Consumer Confidence Index
Understanding Consumer Confidence Index (CCI)
The CCI is released on the last Tuesday of every month, and it is widely regarded as the most credible gauge of U.S. consumer confidence. Essentially, it is a barometer of the health of the U.S. economy and is based on consumers' perceptions of current business and employment conditions, and their expectations for the business, employment, and income for the next six months. CCI is conducted by Nielsen, a global provider of information and analytics on consumers' buying and watching habits.
The Consumer Confidence Index is based on the Consumer Confidence Survey, which has a responding sample size of 3,000 questionnaires. The survey was initially conducted every two months starting in 1967 but changed to monthly tracking in 1977. There are five questions asked—two related to present economic conditions and three related to future expectations.
Present Situation Index
- Respondents’ appraisal of current business conditions
- Respondents’ appraisal of current employment conditions
- Respondents' expectations regarding business conditions six months hence
- Respondents' expectations regarding employment conditions six months hence
- Respondents' expectations regarding their total family income six months hence
Each response can be answered with one of three responses: positive, negative, or neutral.
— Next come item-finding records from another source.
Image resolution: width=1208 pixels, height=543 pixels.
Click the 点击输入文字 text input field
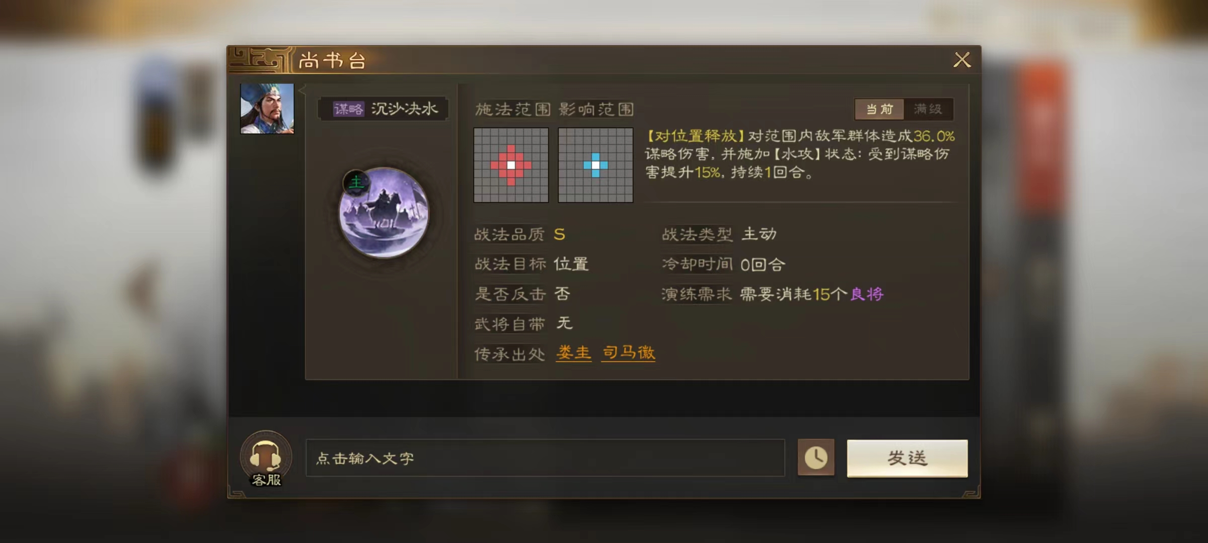[x=545, y=458]
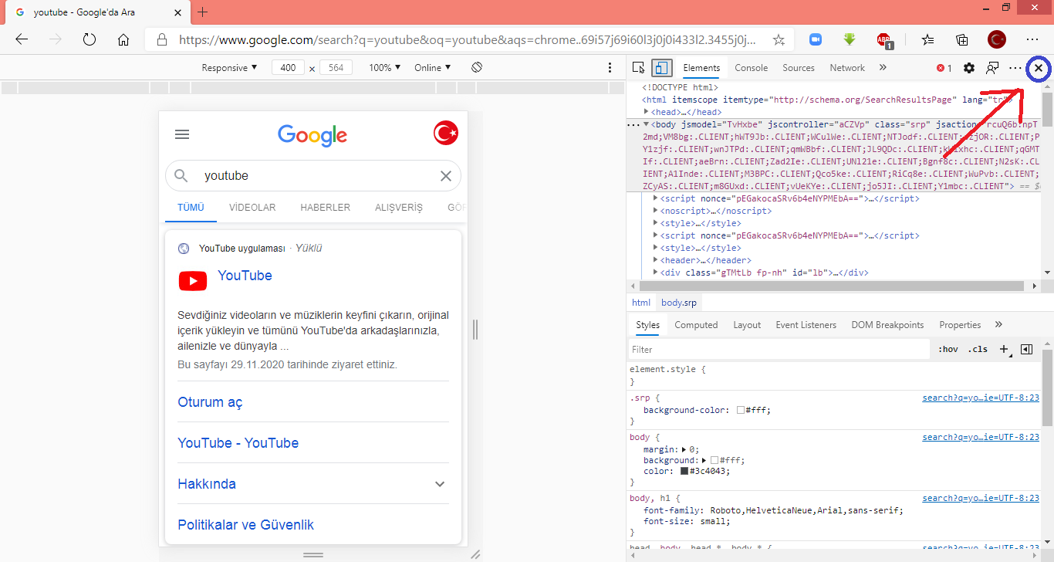Click the background-color #fff swatch in .srp
Viewport: 1054px width, 562px height.
[x=740, y=411]
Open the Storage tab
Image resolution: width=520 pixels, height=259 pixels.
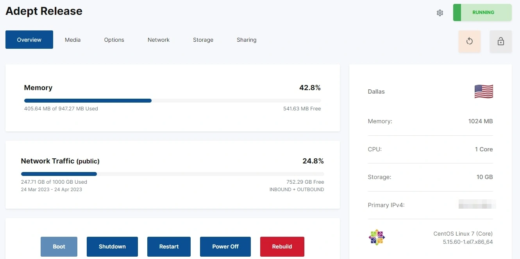tap(203, 40)
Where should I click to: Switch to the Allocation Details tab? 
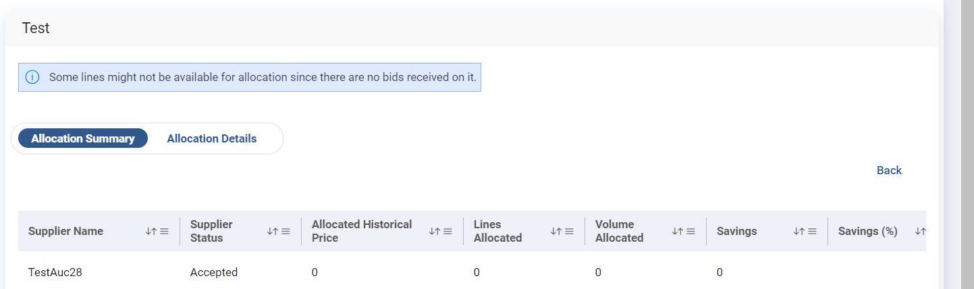(x=212, y=138)
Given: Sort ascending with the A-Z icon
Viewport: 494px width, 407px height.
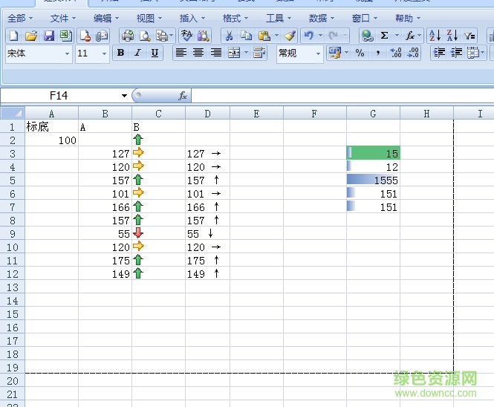Looking at the screenshot, I should [x=435, y=35].
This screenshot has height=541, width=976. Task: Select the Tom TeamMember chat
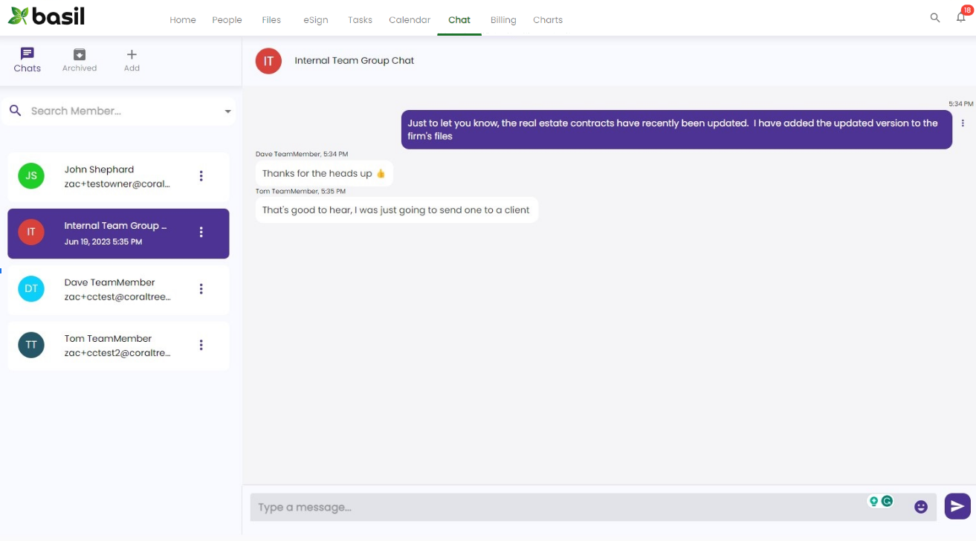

There is also a present situation index, which is an average of two questions related to current economic conditions. The responses to the other three questions form the basis for the expectations index.
Once the data has been gathered, the relative value of each question is calculated, which is then compared against each relative value from 1985, which is set as a benchmark of 100. This comparison of the relative values results in an "index value" for each question.
Latest Consumer Confidence Index (CCI)
As of Feb. 22, 2022, the Conference Board's February CCI stood at 110.5, down from 111.1 in January. A current CCI above 100 means consumers are more optimistic than the benchmark CCI of 100 set in 1985. Conversely, if the current CCI were below 100, it would mean consumers were more pessimistic than in 1985.
The current business and labor market, measured by the Present Situation Index, rose to 145.1 in February 2022 versus 144.5 in January. However, the February Expectations Index fell to 87.5 versus 88.8 from the prior month.
The report stated that fewer consumers expected to make purchases of appliances, homes, and automobiles over the next six months.
Concerns surrounding the pace of rising prices within the economy—called inflation—rose again in February, after briefly declining in January and December from a 13-year high set in November 2021. The coronavirus pandemic and the latest omicron variant continued to remain concerning and, coupled with inflation, could negatively impact spending in the coming months.
Criticisms of the Consumer Confidence Index (CCI)
While some in the economic community see the CCI as a lagging indicator, the Organisation for Economic Co-operation and Development (OECD) considers consumer confidence a leading indicator, which would make the CCI a leading economic indicator for the U.S. economy. Leading indicators provide qualitative information used to monitor the current economic situation and as a warning of turning points in economic activity.
The Conference Board is a global, independent business membership and research association. It was formed in 1916, and its mission is to provide the world’s leading organizations with the practical knowledge they need to improve their performance and better serve society. The Board is designed to help its members understand and navigate the most critical issues of the present time. The Board also conducts research and forums where business leaders convene. These insights feed into its research and meeting agendas.